━━━ Provided entries ━━━

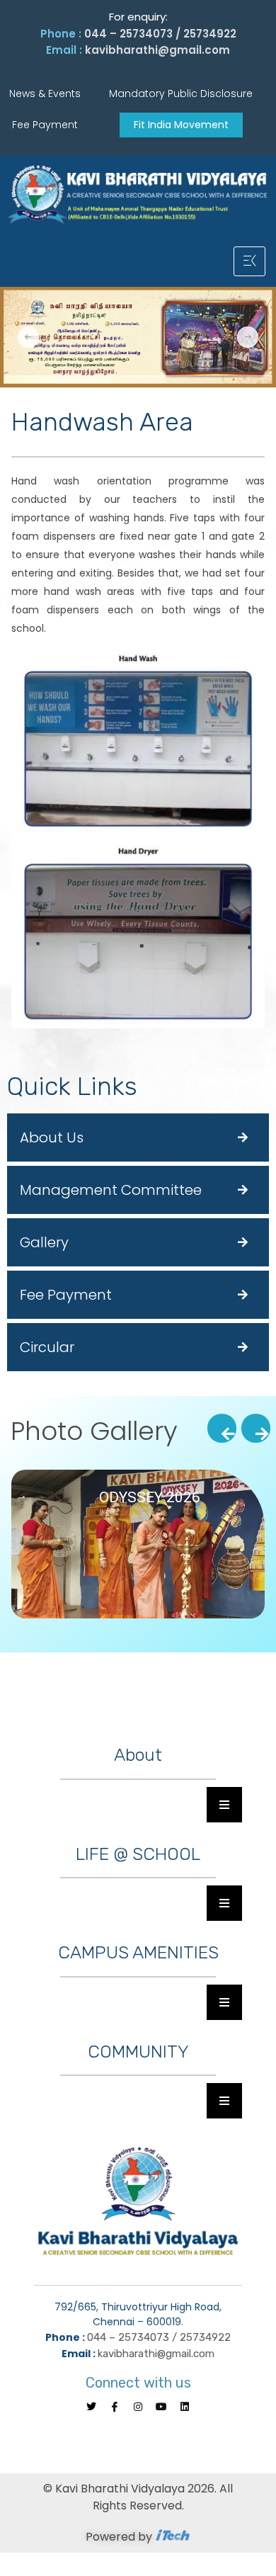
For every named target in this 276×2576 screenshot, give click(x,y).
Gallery (44, 1242)
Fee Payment (66, 1295)
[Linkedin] (185, 2407)
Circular (47, 1347)
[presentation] (221, 1428)
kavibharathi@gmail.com (157, 49)
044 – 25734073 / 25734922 (160, 33)
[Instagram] (138, 2407)
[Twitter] (91, 2407)
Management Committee (111, 1190)
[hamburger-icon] (249, 261)
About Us (52, 1137)
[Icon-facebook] (115, 2407)
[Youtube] (161, 2407)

━━━

Work to complete - Beginning with the line that contains "[presentation] (221, 1428)", quote each line exactly through the last line of the entries above, and nothing beyond them.

Response for this exercise -
[presentation] (221, 1428)
kavibharathi@gmail.com (157, 49)
044 – 25734073 / 25734922 (160, 33)
[Instagram] (138, 2407)
[Twitter] (91, 2407)
Management Committee (111, 1190)
[hamburger-icon] (249, 261)
About Us (52, 1137)
[Icon-facebook] (115, 2407)
[Youtube] (161, 2407)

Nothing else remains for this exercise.